§ Extracted text

2nd Chief Public Health Officer of Canada
- In office September 24, 2014 – December 16, 2016
- Prime Minister: Stephen Harper Justin Trudeau
- Minister: Rona Ambrose Jane Philpott
- Preceded by: David Butler-Jones
- Succeeded by: Theresa Tam

Personal details
- Occupation: Physician

= Gregory W. Taylor =

Canadian physician and public servant

Gregory W. Taylor is a Canadian physician and public servant who served as the 2nd chief public health officer of Canada from September 24, 2014, until his retirement on December 16, 2016.

==Biography==
Taylor obtained his qualifications as a medical doctor and family medicine resident at Dalhousie University.

Taylor began his medical career in 1985 at a Guelph practice as a family doctor.

In 1992 he moved to the University of Ottawa in order to complete a fellowship in community medicine, after which he was employed by the federal government and began his career as a civil servant.

Taylor joined Health Canada’s Laboratory Centre for Disease Control in 1995.

As CPHO between 2014 and 2016, Taylor needed to advise Canadians on the Ebola outbreak and the Zika virus. Taylor was very concerned about the development of superbugs, and he advised Canadians to ease up on alcohol.

Taylor is now listed as an adjunct professor of epidemiology at the University of Ottawa.

Taylor has served on the board of directors of the Michael Smith Foundation for Health Research since March 2018.

§ Tasks for this exercise
(1) Answer these questions from the Gregory W. Taylor biography:
(a) Who preceded Taylor as chief public health officer of Canada?
(b) In what year did Taylor begin his medical career?
(c) Since when has Taylor served on the board of directors of the Michael Smith Foundation for Health Research?
(2) Copy the Gregory W. Taylor biography from "Taylor joined Health" up to and including "up on alcohol.".

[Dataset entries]

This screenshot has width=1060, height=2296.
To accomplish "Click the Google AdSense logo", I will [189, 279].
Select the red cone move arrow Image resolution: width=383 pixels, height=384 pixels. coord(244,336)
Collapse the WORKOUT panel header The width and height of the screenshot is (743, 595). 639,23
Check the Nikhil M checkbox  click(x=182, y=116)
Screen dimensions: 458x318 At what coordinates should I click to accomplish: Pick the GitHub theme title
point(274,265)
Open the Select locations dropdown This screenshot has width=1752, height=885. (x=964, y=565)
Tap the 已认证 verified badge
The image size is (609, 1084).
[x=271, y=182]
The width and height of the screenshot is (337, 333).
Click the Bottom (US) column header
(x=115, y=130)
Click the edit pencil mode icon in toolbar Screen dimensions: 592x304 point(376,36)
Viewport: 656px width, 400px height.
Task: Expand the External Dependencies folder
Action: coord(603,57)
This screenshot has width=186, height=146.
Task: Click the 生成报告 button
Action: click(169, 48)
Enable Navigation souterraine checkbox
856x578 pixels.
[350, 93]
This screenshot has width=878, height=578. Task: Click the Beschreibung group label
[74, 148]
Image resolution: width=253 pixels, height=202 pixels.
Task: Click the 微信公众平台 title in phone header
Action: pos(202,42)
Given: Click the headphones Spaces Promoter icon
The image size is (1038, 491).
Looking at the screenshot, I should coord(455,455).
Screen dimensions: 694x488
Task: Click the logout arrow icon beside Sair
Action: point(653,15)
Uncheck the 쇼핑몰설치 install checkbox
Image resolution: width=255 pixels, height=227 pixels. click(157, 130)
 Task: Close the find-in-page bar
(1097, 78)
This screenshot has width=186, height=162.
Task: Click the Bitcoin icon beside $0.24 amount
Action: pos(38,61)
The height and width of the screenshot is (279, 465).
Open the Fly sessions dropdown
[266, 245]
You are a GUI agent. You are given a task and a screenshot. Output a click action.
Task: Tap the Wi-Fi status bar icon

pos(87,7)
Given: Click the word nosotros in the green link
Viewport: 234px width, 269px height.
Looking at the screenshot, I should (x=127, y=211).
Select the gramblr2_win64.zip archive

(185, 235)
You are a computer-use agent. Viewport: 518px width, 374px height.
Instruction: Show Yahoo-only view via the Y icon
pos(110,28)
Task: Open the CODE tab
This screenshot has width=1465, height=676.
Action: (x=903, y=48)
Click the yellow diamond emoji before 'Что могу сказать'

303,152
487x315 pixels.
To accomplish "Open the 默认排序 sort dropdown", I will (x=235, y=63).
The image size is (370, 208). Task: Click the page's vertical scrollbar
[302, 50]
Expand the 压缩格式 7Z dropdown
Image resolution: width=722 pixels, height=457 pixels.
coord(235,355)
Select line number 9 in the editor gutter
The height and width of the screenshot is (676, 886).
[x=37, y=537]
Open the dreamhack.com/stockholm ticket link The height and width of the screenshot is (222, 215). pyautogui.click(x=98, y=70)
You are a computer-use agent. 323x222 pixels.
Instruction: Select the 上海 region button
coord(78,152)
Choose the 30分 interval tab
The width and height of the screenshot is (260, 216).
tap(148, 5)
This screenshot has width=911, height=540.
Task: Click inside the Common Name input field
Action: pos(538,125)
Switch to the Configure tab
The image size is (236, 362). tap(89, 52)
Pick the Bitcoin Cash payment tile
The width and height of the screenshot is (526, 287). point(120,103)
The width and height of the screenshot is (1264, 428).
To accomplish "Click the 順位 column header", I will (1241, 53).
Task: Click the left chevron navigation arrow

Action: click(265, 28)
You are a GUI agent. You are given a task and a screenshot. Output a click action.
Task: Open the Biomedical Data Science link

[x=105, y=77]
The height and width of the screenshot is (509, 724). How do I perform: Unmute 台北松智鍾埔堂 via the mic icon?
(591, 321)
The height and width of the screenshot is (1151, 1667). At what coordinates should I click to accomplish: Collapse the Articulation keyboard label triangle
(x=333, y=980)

§ Answers
(1)
(a) David Butler-Jones
(b) 1985
(c) March 2018

(2)
Taylor joined Health Canada’s Laboratory Centre for Disease Control in 1995.

As CPHO between 2014 and 2016, Taylor needed to advise Canadians on the Ebola outbreak and the Zika virus. Taylor was very concerned about the development of superbugs, and he advised Canadians to ease up on alcohol.